Big Data, New Data, and What the Internet Can Tell Us About Who We Really Are
In Everybody Lies, Seth Stephens-Davidowitz explores how Google searches open an unprecedented window into human behavior, choice, and decision-making—after all, we offer up 8 trillion GBs of data every day. In talks, this former Google data scientist draws on his research to reveal what we really think—about politics, race, economics, and much more.
“Seth Stephens-Davidowitz brings data analysis alive in a crisp, witty manner, providing a terrific introduction to how big data is shaping social science.”— Raj Chetty
Seth Stephens-Davidowitz has used the Internet to find groundbreaking insights into advertising, sports, sexuality, health, and many other aspects of 21st century life. His new book, Everybody Lies: Big Data, New Data, and What the Internet Can Tell Us About Who We Really Are, summarizes this research, arguing that much of what we thought from traditional offline data sources has been dead wrong.
The book includes a foreword from Harvard psychology professor Steven Pinker, who argues that Stephens-Davidowitz’s work “is about a whole new way of studying the mind,” includes discoveries that “turned upside-down” his understanding of human beings, and “points to a new path for social science in the 21st century.”

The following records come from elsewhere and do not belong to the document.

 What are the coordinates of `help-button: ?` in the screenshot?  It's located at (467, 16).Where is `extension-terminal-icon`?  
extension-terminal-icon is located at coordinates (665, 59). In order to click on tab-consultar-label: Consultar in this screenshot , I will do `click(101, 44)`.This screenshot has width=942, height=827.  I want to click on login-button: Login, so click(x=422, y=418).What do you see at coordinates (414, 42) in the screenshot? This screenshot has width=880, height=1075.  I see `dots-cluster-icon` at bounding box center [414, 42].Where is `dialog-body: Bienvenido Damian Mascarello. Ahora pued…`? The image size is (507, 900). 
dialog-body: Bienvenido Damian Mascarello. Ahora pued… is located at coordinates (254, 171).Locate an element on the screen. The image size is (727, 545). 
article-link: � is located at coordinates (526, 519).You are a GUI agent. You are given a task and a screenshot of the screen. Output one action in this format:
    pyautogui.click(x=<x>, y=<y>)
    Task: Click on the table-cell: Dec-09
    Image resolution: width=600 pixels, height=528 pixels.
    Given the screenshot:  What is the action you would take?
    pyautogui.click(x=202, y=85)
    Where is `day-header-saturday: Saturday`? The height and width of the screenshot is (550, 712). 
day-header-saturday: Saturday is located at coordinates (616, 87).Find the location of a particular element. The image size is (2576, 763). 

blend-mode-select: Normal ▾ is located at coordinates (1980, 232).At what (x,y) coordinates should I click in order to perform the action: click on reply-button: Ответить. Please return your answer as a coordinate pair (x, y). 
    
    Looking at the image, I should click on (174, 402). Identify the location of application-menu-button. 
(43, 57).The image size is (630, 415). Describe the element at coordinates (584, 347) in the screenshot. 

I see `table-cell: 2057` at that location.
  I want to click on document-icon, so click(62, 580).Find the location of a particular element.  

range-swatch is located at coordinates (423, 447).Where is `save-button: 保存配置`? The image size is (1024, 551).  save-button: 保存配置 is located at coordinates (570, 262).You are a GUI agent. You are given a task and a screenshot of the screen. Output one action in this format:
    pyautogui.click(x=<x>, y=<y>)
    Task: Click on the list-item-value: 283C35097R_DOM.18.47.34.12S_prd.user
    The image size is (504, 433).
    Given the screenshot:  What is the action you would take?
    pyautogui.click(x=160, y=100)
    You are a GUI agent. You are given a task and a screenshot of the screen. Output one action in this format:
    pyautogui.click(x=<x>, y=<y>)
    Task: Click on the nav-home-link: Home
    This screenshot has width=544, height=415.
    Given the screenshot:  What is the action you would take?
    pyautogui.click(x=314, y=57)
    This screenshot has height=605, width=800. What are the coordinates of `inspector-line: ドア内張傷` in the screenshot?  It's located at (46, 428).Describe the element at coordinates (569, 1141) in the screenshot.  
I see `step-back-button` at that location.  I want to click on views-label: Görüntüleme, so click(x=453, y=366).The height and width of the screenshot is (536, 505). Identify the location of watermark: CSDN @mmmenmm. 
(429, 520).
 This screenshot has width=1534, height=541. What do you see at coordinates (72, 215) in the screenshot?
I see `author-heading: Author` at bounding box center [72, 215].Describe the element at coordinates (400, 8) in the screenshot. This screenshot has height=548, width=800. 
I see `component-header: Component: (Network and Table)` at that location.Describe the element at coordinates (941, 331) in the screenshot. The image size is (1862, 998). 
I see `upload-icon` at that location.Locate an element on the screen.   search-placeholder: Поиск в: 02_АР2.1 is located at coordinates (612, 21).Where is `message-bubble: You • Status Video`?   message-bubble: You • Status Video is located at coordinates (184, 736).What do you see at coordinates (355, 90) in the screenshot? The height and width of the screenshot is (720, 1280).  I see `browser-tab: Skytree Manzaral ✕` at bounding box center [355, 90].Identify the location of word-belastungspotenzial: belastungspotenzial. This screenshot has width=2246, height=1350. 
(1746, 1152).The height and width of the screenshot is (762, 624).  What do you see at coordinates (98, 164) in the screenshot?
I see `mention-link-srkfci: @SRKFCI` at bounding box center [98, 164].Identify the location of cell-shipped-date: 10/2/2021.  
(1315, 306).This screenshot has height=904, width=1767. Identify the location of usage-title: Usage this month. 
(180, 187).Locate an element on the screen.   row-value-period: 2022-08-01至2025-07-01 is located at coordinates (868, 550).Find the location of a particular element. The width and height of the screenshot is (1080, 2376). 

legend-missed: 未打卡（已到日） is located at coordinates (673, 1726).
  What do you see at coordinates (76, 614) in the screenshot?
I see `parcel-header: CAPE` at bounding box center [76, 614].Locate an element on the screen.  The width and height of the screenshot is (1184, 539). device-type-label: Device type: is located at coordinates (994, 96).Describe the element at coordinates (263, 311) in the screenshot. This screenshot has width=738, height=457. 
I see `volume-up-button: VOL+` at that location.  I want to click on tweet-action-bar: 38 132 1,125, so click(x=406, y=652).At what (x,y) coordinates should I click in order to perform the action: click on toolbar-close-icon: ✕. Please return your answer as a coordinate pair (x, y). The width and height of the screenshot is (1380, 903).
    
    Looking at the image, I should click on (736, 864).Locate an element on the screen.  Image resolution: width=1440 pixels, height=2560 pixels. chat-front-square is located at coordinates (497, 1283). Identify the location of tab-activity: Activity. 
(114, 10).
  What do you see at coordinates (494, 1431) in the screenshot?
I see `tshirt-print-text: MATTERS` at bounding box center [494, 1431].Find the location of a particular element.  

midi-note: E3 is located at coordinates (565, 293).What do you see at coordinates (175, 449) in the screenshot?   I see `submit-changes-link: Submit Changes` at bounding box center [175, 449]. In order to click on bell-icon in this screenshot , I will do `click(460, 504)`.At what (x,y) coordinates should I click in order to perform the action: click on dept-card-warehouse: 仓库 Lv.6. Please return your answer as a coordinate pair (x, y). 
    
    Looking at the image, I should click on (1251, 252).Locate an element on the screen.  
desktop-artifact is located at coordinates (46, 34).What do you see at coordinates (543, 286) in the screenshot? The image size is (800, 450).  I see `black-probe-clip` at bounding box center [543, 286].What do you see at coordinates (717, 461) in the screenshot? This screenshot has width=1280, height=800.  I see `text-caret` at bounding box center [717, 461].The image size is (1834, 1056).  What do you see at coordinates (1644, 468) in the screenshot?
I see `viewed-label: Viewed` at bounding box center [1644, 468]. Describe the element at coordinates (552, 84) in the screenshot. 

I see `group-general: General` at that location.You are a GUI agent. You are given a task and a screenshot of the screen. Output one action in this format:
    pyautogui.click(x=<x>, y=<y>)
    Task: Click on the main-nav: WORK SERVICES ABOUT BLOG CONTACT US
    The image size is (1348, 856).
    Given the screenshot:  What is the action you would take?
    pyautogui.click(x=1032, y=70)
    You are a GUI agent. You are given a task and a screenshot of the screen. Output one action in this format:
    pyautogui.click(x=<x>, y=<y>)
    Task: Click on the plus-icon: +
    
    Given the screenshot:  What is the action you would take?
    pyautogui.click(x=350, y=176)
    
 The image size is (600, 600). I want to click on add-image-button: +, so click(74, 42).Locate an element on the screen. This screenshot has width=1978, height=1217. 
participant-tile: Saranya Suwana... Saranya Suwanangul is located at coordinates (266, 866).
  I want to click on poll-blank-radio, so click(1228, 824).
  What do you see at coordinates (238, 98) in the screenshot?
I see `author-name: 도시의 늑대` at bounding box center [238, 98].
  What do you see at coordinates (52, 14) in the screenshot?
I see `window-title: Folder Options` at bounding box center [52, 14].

“Everybody Lies is a spirited and enthralling examination of the data of our lives. Drawing on a wide variety of revelatory sources, Seth Stephens-Davidowitz will make you cringe, chuckle, and wince at the people you thought we were.”— Christian Rudder
Stephens-Davidowitz is a contributing op-ed writer for The New York Times and a visiting lecturer at The Wharton School at the University of Pennsylvania, where he has developed a course about his research. A direct, succinct, and frequently humorous writer and keynote speaker, he’s presented his original research using big data as engaging lectures, scientific manuscripts, and popular data journalism. He has a PhD in economics from Harvard and a BA in Philosophy, Phi Beta Kappa, from Stanford.
How can Google search terms help predict elections? How many white Americans voted against Obama simply because he was black? Are crime rates affected by violence in the media? Are boys secretly favored over girls amongst parents? For Seth Stephens-Davidowitz, the answer to these questions doesn’t lie in traditional polls, but in the billions of Google searches we make every day. Through his original research with search terms and big data, he’s discovered—and predicted—a number of counterintuitive insights, often that fly in the face of conventional wisdom. And in this surprising keynote, he lays out just what big data can reveal about our biases, anxieties, and hidden desires—and how Internet searches can provide answers to questions we’re often too afraid to ask. Though sometimes uncomfortable, these revelations are designed to help us understand the world with more accuracy. And they’re here to help us become smarter consumers of data, based on asking better questions. It’s about what people are actually doing, Stephens-Davidowitz argues—not what they say they want to do.
Many companies are unduly wary of big data—they see it as meaningless, or too abstract, or just too, well, big. But to Seth Stephens-Davidowitz, analyzing vast tracts of information—especially search results, clicks—can be vital to discovering counterintuitive insights about how consumers really behave. It’s not enough to ask customers what they want; in fact, what they reveal in feedback is often a distortion of their real beliefs. Instead, intelligent companies pay attention to measurable behavior—hits, decisions, purchases—to give consumers what they actually want (even if those ‘wants’ aren’t what they’re always willing to admit). In this talk, Stephens-Davidowitz maps out the secrets behind some of the Internet’s biggest businesses. He offers insights on rapid experimentation and cutting-edge advertising techniques. And, drawing on a host of case studies and hidden experiments, he shows how all the world’s a lab—if you know how to test it.